### TASK DIRECTIONS
Reproduce each line of the data exactly as it is.

(Records drawn from a dataset)
══════════════════════════════
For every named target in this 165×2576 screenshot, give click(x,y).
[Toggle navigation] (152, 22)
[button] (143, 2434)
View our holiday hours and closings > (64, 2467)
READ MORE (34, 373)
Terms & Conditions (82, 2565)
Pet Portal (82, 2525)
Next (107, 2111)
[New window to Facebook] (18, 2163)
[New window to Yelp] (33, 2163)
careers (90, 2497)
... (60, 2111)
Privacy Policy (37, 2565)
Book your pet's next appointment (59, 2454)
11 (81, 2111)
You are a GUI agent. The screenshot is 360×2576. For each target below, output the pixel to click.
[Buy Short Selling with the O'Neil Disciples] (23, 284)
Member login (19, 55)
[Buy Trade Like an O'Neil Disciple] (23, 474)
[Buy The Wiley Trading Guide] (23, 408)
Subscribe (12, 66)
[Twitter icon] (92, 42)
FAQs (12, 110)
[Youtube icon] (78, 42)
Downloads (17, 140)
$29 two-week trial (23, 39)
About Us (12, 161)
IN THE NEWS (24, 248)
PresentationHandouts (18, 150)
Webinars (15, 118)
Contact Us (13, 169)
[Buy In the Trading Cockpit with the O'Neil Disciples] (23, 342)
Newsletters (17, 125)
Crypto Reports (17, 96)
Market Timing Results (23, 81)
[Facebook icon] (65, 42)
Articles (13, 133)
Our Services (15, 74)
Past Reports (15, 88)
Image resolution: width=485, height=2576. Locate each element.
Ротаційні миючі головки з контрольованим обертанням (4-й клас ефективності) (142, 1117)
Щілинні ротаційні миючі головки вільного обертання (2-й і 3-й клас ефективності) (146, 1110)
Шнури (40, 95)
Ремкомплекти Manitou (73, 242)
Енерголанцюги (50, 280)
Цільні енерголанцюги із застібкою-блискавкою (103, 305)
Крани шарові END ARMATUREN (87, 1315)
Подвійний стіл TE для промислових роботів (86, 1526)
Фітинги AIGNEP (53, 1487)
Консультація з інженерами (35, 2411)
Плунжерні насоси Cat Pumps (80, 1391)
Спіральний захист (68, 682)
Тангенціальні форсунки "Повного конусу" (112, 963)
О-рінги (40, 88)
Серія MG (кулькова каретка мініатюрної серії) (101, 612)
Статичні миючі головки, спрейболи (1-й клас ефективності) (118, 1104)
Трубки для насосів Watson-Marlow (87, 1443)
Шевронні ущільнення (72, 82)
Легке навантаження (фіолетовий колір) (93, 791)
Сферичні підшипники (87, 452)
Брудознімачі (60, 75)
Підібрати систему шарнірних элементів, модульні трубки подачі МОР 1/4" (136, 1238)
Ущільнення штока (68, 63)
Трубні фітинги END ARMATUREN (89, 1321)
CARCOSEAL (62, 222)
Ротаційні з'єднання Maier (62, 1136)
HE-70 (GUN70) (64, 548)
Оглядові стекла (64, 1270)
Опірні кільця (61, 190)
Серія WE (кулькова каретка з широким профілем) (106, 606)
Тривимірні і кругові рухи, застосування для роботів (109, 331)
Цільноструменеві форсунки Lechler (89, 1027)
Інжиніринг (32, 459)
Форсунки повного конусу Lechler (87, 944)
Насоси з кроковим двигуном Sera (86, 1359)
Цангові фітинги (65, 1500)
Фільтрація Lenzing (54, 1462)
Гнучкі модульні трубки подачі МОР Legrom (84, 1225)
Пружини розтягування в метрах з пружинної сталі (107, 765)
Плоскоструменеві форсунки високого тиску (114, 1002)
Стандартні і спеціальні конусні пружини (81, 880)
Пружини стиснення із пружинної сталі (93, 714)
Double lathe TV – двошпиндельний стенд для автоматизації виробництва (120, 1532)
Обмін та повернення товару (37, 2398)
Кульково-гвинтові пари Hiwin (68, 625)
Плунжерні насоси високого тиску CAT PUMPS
══════════════════════════════
### WRITTEN ANSWER
For every named target in this 165×2576 screenshot, give click(x,y).
[Toggle navigation] (152, 22)
[button] (143, 2434)
View our holiday hours and closings > (64, 2467)
READ MORE (34, 373)
Terms & Conditions (82, 2565)
Pet Portal (82, 2525)
Next (107, 2111)
[New window to Facebook] (18, 2163)
[New window to Yelp] (33, 2163)
careers (90, 2497)
... (60, 2111)
Privacy Policy (37, 2565)
Book your pet's next appointment (59, 2454)
11 (81, 2111)
You are a GUI agent. The screenshot is 360×2576. For each target below, output the pixel to click.
[Buy Short Selling with the O'Neil Disciples] (23, 284)
Member login (19, 55)
[Buy Trade Like an O'Neil Disciple] (23, 474)
[Buy The Wiley Trading Guide] (23, 408)
Subscribe (12, 66)
[Twitter icon] (92, 42)
FAQs (12, 110)
[Youtube icon] (78, 42)
Downloads (17, 140)
$29 two-week trial (23, 39)
About Us (12, 161)
IN THE NEWS (24, 248)
PresentationHandouts (18, 150)
Webinars (15, 118)
Contact Us (13, 169)
[Buy In the Trading Cockpit with the O'Neil Disciples] (23, 342)
Newsletters (17, 125)
Crypto Reports (17, 96)
Market Timing Results (23, 81)
[Facebook icon] (65, 42)
Articles (13, 133)
Our Services (15, 74)
Past Reports (15, 88)
Image resolution: width=485, height=2576. Locate each element.
Ротаційні миючі головки з контрольованим обертанням (4-й клас ефективності) (142, 1117)
Щілинні ротаційні миючі головки вільного обертання (2-й і 3-й клас ефективності) (146, 1110)
Шнури (40, 95)
Ремкомплекти Manitou (73, 242)
Енерголанцюги (50, 280)
Цільні енерголанцюги із застібкою-блискавкою (103, 305)
Крани шарові END ARMATUREN (87, 1315)
Подвійний стіл TE для промислових роботів (86, 1526)
Фітинги AIGNEP (53, 1487)
Консультація з інженерами (35, 2411)
Плунжерні насоси Cat Pumps (80, 1391)
Спіральний захист (68, 682)
Тангенціальні форсунки "Повного конусу" (112, 963)
О-рінги (40, 88)
Серія MG (кулькова каретка мініатюрної серії) (101, 612)
Статичні миючі головки, спрейболи (1-й клас ефективності) (118, 1104)
Трубки для насосів Watson-Marlow (87, 1443)
Шевронні ущільнення (72, 82)
Легке навантаження (фіолетовий колір) (93, 791)
Сферичні підшипники (87, 452)
Брудознімачі (60, 75)
Підібрати систему шарнірних элементів, модульні трубки подачі МОР 1/4" (136, 1238)
Ущільнення штока (68, 63)
Трубні фітинги END ARMATUREN (89, 1321)
CARCOSEAL (62, 222)
Ротаційні з'єднання Maier (62, 1136)
HE-70 (GUN70) (64, 548)
Оглядові стекла (64, 1270)
Опірні кільця (61, 190)
Серія WE (кулькова каретка з широким профілем) (106, 606)
Тривимірні і кругові рухи, застосування для роботів (109, 331)
Цільноструменеві форсунки Lechler (89, 1027)
Інжиніринг (32, 459)
Форсунки повного конусу Lechler (87, 944)
Насоси з кроковим двигуном Sera (86, 1359)
Цангові фітинги (65, 1500)
Фільтрація Lenzing (54, 1462)
Гнучкі модульні трубки подачі МОР Legrom (84, 1225)
Пружини розтягування в метрах з пружинної сталі (107, 765)
Плоскоструменеві форсунки високого тиску (114, 1002)
Стандартні і спеціальні конусні пружини (81, 880)
Пружини стиснення із пружинної сталі (93, 714)
Double lathe TV – двошпиндельний стенд для автоматизації виробництва (120, 1532)
Обмін та повернення товару (37, 2398)
Кульково-гвинтові пари Hiwin (68, 625)
Плунжерні насоси високого тиску CAT PUMPS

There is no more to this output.